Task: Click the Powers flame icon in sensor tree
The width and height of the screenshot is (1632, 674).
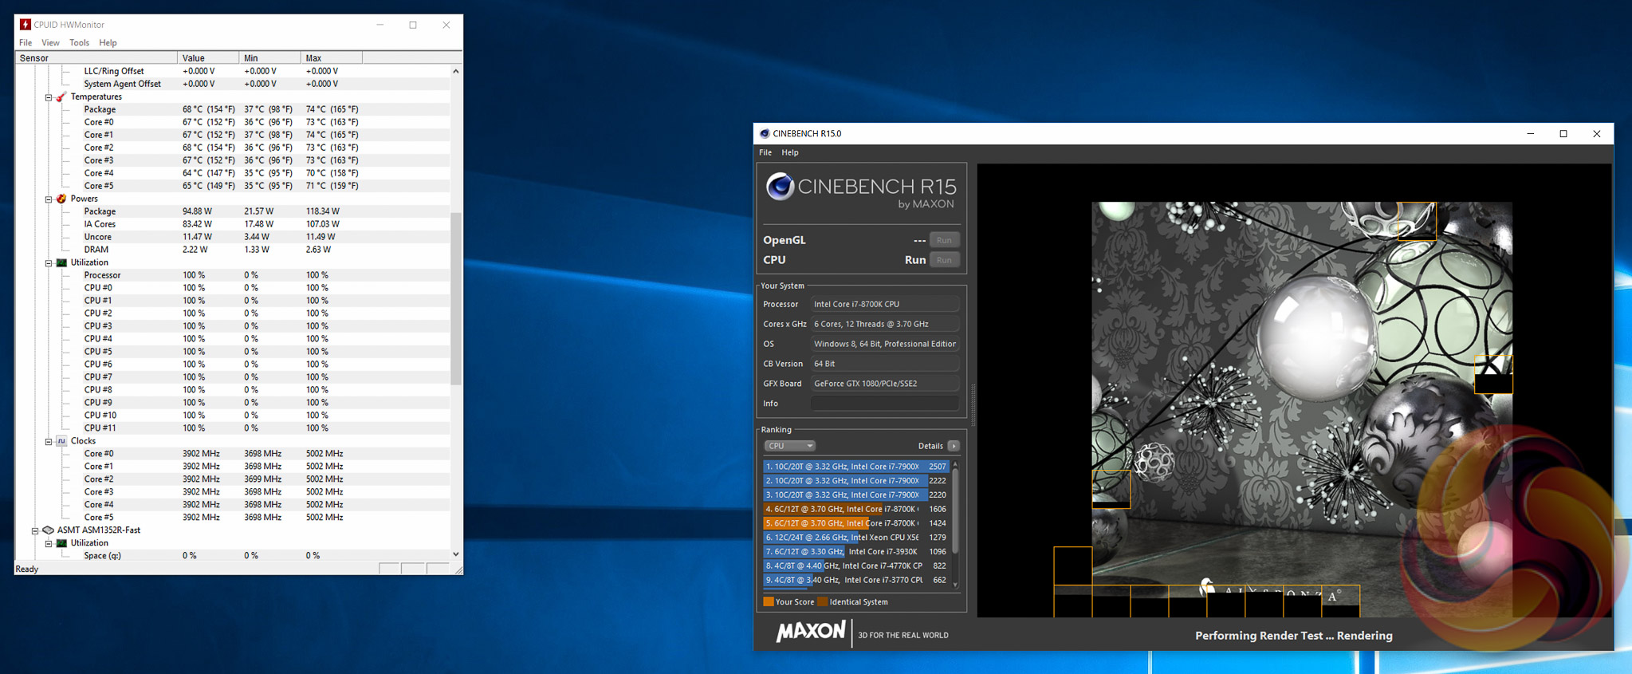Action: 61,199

==

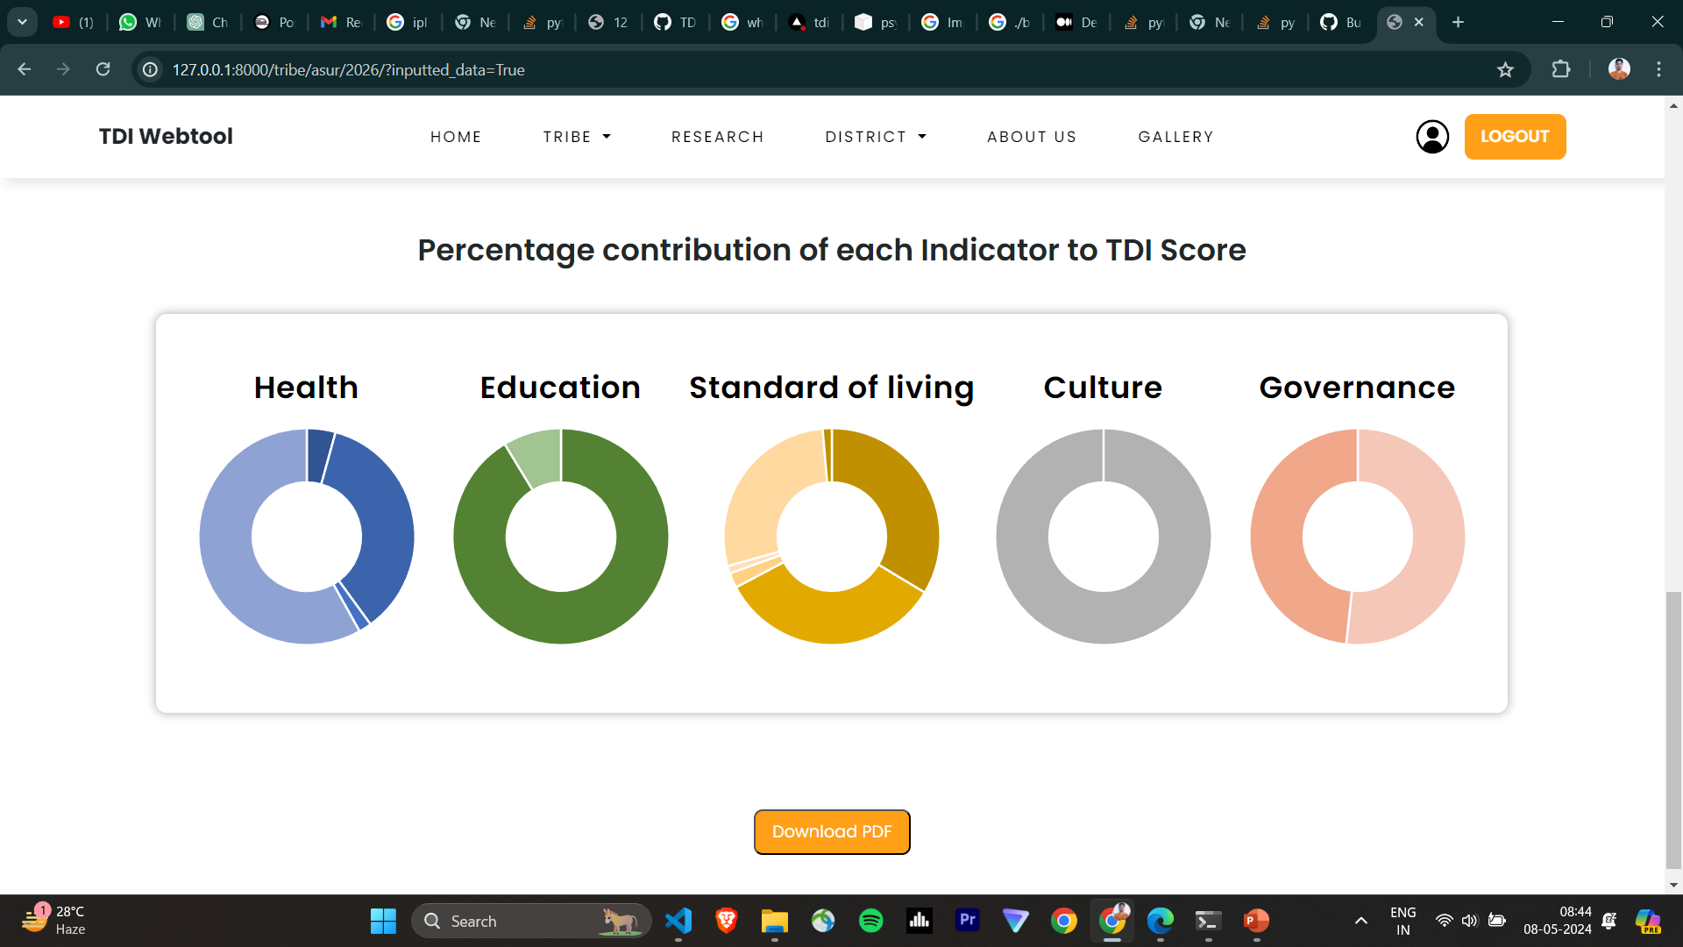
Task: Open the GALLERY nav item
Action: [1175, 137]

Prompt
Write out the lines from the one containing "Task: Click the" through the one containing "Action: 61,199" as a JSON list of strings, one string per line, with blank lines omitted. Leave the pictures out of the list.

Answer to the exercise
[
  "Task: Click the Powers flame icon in sensor tree",
  "The width and height of the screenshot is (1632, 674).",
  "Action: 61,199"
]